Threat actors are likely exploiting a new vulnerability in SAP NetWeaver to upload JSP web shells with the goal of facilitating unauthorized file uploads and code execution.
“The exploitation is likely tied to either a previously disclosed vulnerability like CVE-2017-9844 or an unreported remote file inclusion (RFI) issue,” ReliaQuest said in a report published this week.
The cybersecurity said the possibility of a zero-day stems from the fact that several of the impacted systems were already running the latest patches.
The flaw is assessed to be rooted in the “/developmentserver/metadatauploader” endpoint in the NetWeaver environment, enabling unknown threat actors to upload malicious JSP-based web shells in the “servlet_jsp/irj/root/” path for persistent remote access and deliver additional payloads.
Put differently, the lightweight JSP web shell is configured to upload unauthorized files, enable entrenched control over the infected hosts, execute remote code, and siphon sensitive data.
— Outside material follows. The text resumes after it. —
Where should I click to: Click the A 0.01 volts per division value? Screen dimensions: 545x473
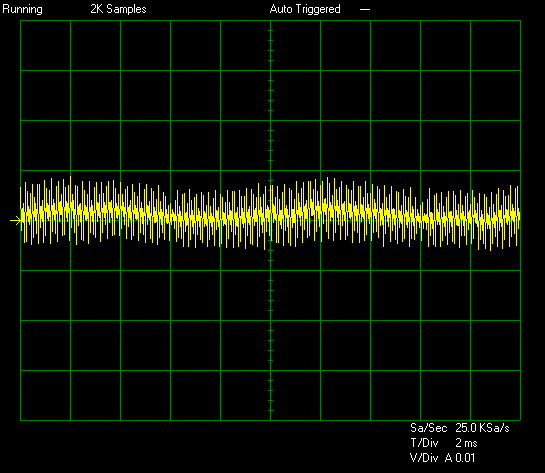tap(460, 458)
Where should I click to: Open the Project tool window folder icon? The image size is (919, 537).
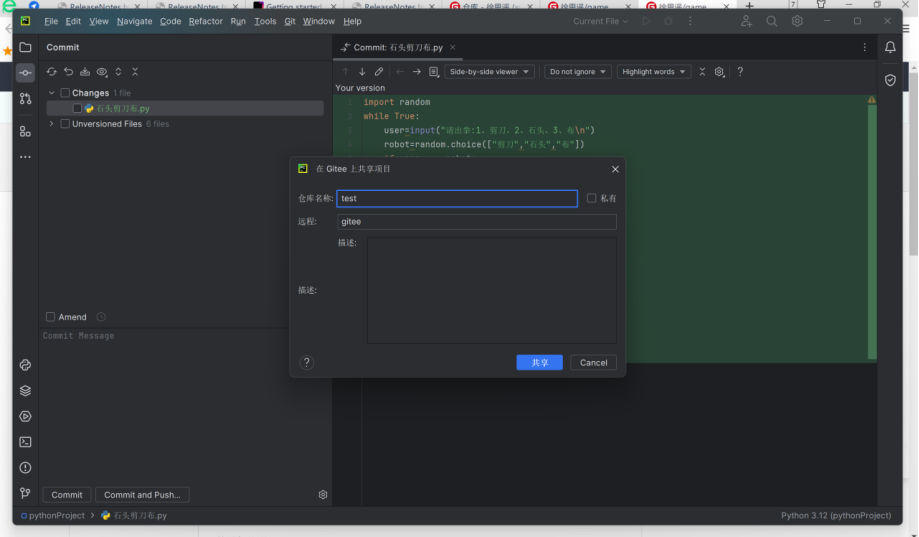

Select incidents have been observed using the Brute Ratel C4 post-exploitation framework, as well as a well-known technique called Heaven’s Gate to bypass endpoint protections.
At least in one case, the threat actors took several days to progress from successful initial access to follow-on exploitation, raising the possibility that the attacker may be an initial access broker (IAB) that’s obtaining and selling access to other threat groups on underground forums.
“Our investigation revealed a troubling pattern, suggesting that adversaries are leveraging a known exploit and pairing it with a mix of evolving techniques to maximize their impact,” ReliaQuest said.
“SAP solutions are often used by government agencies and enterprises, making them high-value targets for attackers. As SAP solutions are often deployed on-premises, security measures for these systems are left to users; updates and patches that are not applied promptly are likely to expose these systems to greater risk of compromise.”
Coincidentally, SAP has also released an update to address a maximum severity security flaw (CVE-2025-31324, CVSS score: 10.0) that an attacker could exploit to upload arbitrary files.
“SAP NetWeaver Visual Composer Metadata Uploader is not protected with a proper authorization, allowing an unauthenticated agent to upload potentially malicious executable binaries that could severely harm the host system,” an advisory for the vulnerability reads.
It’s likely that CVE-2025-31324 refers to the same unreported security defect given that the former also affects the metadata uploader component.
The disclosure comes a little over a month after the U.S. Cybersecurity and Infrastructure Security Agency (CISA) warned of active exploitation of another high-severity NetWeaver flaw (CVE-2017-12637) that could allow an attacker to obtain sensitive SAP configuration files.
Update
ReliaQuest has confirmed to The Hacker News that the malicious activity detailed above is indeed leveraging a new security vulnerability that’s now being tracked as CVE-2025-31324.
“This vulnerability, which we identified during our investigation published on April 22, 2025, was initially suspected to be a remote file inclusion (RFI) issue,” the company said. “However, SAP later confirmed it as an unrestricted file upload vulnerability, allowing attackers to upload malicious files directly to the system without authorization.”
(The story was updated after publication to confirm the exploitation of a new zero-day flaw.)